Illinois legislators on Wednesday sent a bill to the desk of Gov. J.B. Pritzker (D) that would require libraries to adopt policies prohibiting book bans to remain eligible for state grants.
The legislation is the first of its kind in the country, said Secretary of State Alexi Giannoulias (D), who has been vocal against banning books and led the charge for the state’s bill.
It comes as book bans across the United States reached record highs during the last school year and are expected to continue proliferating, according to national organizations. Originally filed in February, the bill passed Wednesday in the Illinois Senate on a 39-19 vote along party lines.
In 2022, there were 67 attempts to ban books in Illinois, up from 41 the previous year, Giannoulias’s office said in a news release Wednesday, citing data from the American Library Association. The organization said there were 1,269 demands to censor library books and resources across the United States that same year.
“It’s honestly hard and deeply disheartening to figure out how we even got to this point,” Giannoulias said in a news conference after the vote. “Regardless, it’s shameful that it’s gotten this far, and I’m proud that in Illinois, we’re the first state in the country to do something about it.”
On Thursday, Pritzker said in a tweet that he plans to sign the bill. In his State of the State address in February, the governor spoke directly about censorship and book bans in schools.
“It’s an ideological battle by the right wing, hiding behind a claim that they would protect our children, but whose real intention is to marginalize people and ideas they don’t like,” Pritzker said.
Rep. Anne Stava-Murray (D), one of the sponsors of House Bill 2789, cited a dispute in her district that inspired her to learn more about book bans.
During the 2021-22 school year, members of the Proud Boys, a far-right group with a history of violence, attended school board meetings for Community High School District 99 as it weighed whether to keep the book “Gender Queer” on its shelves, the Chicago Sun-Times reported.
“Gender Queer,” written by the nonbinary author Maia Kobabe, includes themes of gender and sexuality and has been subject to book bans across the United States.

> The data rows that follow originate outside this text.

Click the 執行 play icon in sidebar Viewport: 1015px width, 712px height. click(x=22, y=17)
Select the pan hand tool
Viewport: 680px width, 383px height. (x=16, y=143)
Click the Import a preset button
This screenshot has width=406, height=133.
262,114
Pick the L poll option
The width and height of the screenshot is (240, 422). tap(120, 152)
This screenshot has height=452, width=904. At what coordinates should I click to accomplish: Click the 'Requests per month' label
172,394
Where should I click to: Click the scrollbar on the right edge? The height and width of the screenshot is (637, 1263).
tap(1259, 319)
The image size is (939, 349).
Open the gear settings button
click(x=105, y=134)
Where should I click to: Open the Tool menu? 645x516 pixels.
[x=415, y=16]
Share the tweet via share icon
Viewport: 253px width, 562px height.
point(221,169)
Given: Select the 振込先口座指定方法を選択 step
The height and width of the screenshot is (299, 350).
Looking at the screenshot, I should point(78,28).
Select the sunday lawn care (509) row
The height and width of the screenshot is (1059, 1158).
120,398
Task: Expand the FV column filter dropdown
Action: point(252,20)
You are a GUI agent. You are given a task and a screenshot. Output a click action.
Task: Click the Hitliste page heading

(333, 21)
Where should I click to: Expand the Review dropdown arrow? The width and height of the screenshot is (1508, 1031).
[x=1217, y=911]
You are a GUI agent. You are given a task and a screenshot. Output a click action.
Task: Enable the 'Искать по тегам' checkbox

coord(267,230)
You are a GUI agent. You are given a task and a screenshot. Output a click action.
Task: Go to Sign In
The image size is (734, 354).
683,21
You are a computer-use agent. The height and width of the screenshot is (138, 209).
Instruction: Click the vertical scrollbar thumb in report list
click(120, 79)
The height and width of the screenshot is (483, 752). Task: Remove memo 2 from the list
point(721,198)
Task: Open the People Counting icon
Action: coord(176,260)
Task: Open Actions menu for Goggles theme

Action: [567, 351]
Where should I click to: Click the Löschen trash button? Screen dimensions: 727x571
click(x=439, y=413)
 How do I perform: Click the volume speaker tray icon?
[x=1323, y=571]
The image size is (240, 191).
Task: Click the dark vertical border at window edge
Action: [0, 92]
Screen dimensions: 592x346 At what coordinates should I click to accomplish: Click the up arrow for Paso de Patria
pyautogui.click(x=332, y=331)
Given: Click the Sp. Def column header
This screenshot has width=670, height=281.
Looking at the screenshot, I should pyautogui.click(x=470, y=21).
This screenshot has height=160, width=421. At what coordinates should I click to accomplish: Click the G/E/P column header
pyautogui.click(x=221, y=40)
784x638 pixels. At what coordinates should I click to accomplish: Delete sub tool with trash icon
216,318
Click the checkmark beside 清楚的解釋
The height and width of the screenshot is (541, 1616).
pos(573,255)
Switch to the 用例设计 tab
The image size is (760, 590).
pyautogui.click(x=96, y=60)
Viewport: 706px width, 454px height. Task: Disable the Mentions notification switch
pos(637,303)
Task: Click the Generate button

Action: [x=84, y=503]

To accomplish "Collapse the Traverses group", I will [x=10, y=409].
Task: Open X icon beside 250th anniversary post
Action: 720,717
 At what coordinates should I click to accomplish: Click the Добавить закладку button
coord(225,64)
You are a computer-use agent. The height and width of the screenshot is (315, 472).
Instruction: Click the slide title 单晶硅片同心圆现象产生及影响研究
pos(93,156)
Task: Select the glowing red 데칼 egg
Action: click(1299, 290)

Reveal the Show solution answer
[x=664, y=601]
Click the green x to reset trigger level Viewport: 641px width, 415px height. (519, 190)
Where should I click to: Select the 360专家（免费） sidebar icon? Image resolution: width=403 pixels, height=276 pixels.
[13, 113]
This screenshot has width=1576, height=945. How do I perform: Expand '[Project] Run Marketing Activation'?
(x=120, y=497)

In 2022, the graphic novel was at the top of the American Library Association’s list of most challenged books, adding that it was debated for its LGBTQ+ and “sexually explicit” content.
Ultimately, the District 99 school board voted to keep the book at Downers Grove North and South high schools, according to the Sun-Times.
But after seeing the board face what Stava-Murray described as an “obnoxious campaign of public bigotry,” she said she looked into the issue and found attempts to ban books were happening across the state at an alarming rate.
When Giannoulias asked if she would sponsor HB 2789, it was a “hearty yes,” she said during the Wednesday news conference.
Banning books “isn’t about keeping people safe — it’s about keeping them marginalized,” Stava-Murray said. “The goal of this legislation is to nip that sort of behavior in the bud by making it clear that suppressing viewpoints, perspectives or information using state funds is simply no longer an option.”
If Pritzker signs the bill, as he has indicated he will, libraries would be required to either adopt the American Library Association’s Bill of Rights or develop their own written statement that prohibits banning books or other materials so that they can remain eligible for state funding.
The ALA’s Library Bill of Rights states that libraries should not exclude items “because of the origin, background, or views of those contributing to their creation” and should not remove books “because of partisan or doctrinal disapproval.”
Noncompliant libraries in the state could risk losing significant funding. During the last fiscal year, Giannoulias’ office awarded more than $62 million through 1,631 grants — 97 percent of which went to public and school libraries.
On Wednesday, Giannoulias quoted author Ray Bradbury, who wrote the 1953 novel “Fahrenheit 451,” about a fictional society where books have been outlawed: “You don’t have to burn books to destroy a culture. Just get people to stop reading them.”
Giannoulias said the bill protects freedom of speech and the “freedom to think critically.”
“Just because books aren’t burned in a local town square doesn’t make restricting public access to them any more acceptable,” he said.
If it is signed, the law would take effect on Jan. 1.